=== Listed records ===
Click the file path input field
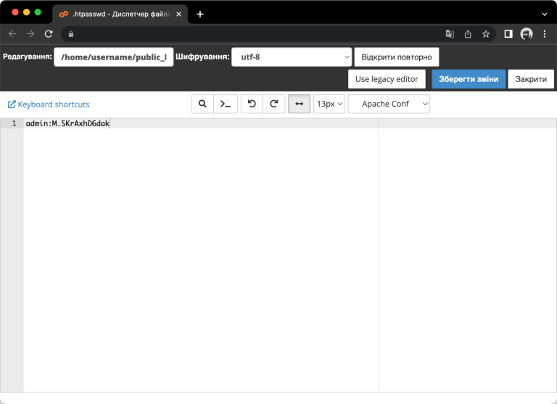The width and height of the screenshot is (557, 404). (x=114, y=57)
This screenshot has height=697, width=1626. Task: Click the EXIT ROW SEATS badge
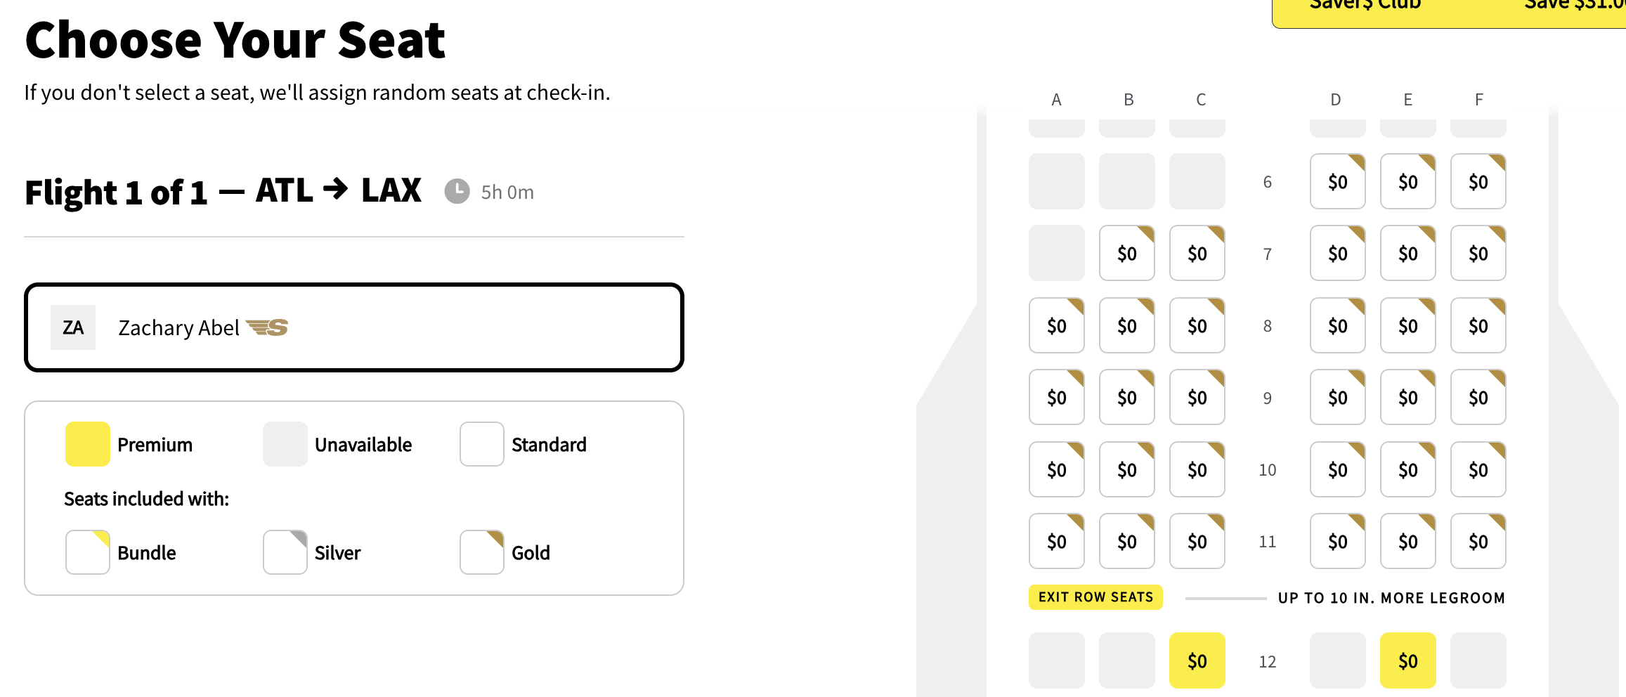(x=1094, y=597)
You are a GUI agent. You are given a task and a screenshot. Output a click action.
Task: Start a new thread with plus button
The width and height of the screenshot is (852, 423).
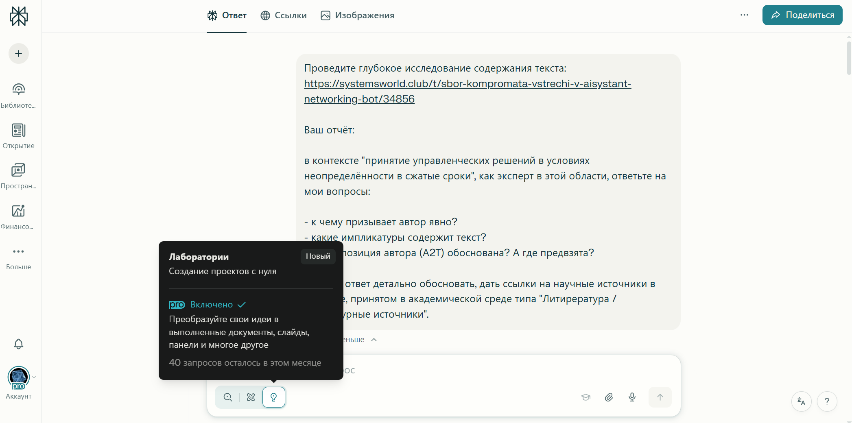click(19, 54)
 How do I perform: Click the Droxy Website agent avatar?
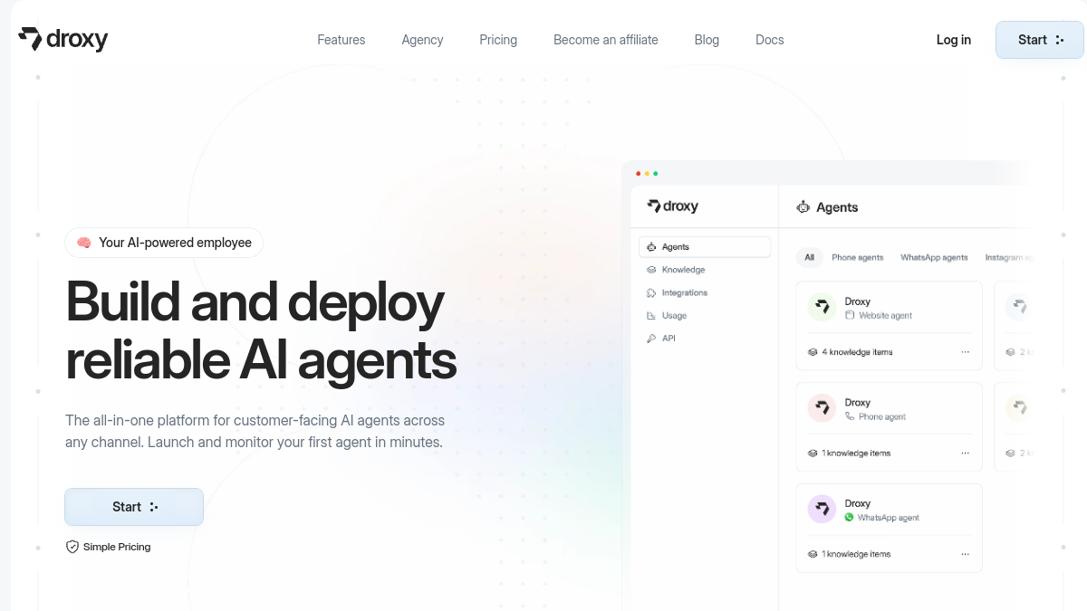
...
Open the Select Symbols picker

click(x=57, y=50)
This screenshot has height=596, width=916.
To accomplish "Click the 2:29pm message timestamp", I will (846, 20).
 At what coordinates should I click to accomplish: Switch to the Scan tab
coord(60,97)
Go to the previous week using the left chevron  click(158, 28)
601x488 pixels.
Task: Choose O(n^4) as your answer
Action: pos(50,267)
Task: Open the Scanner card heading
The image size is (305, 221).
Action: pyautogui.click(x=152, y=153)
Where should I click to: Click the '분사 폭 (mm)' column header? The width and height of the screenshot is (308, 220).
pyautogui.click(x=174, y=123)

=== Instructions to follow ===
In the data above, take the line with "Task: Start a new thread with plus button", the line with "How do I perform: Click", and every line between, and set them down exactly without pictures.

=== Solution ===
Task: Start a new thread with plus button
The width and height of the screenshot is (852, 423).
click(19, 54)
 How do I perform: Click the Droxy Website agent avatar?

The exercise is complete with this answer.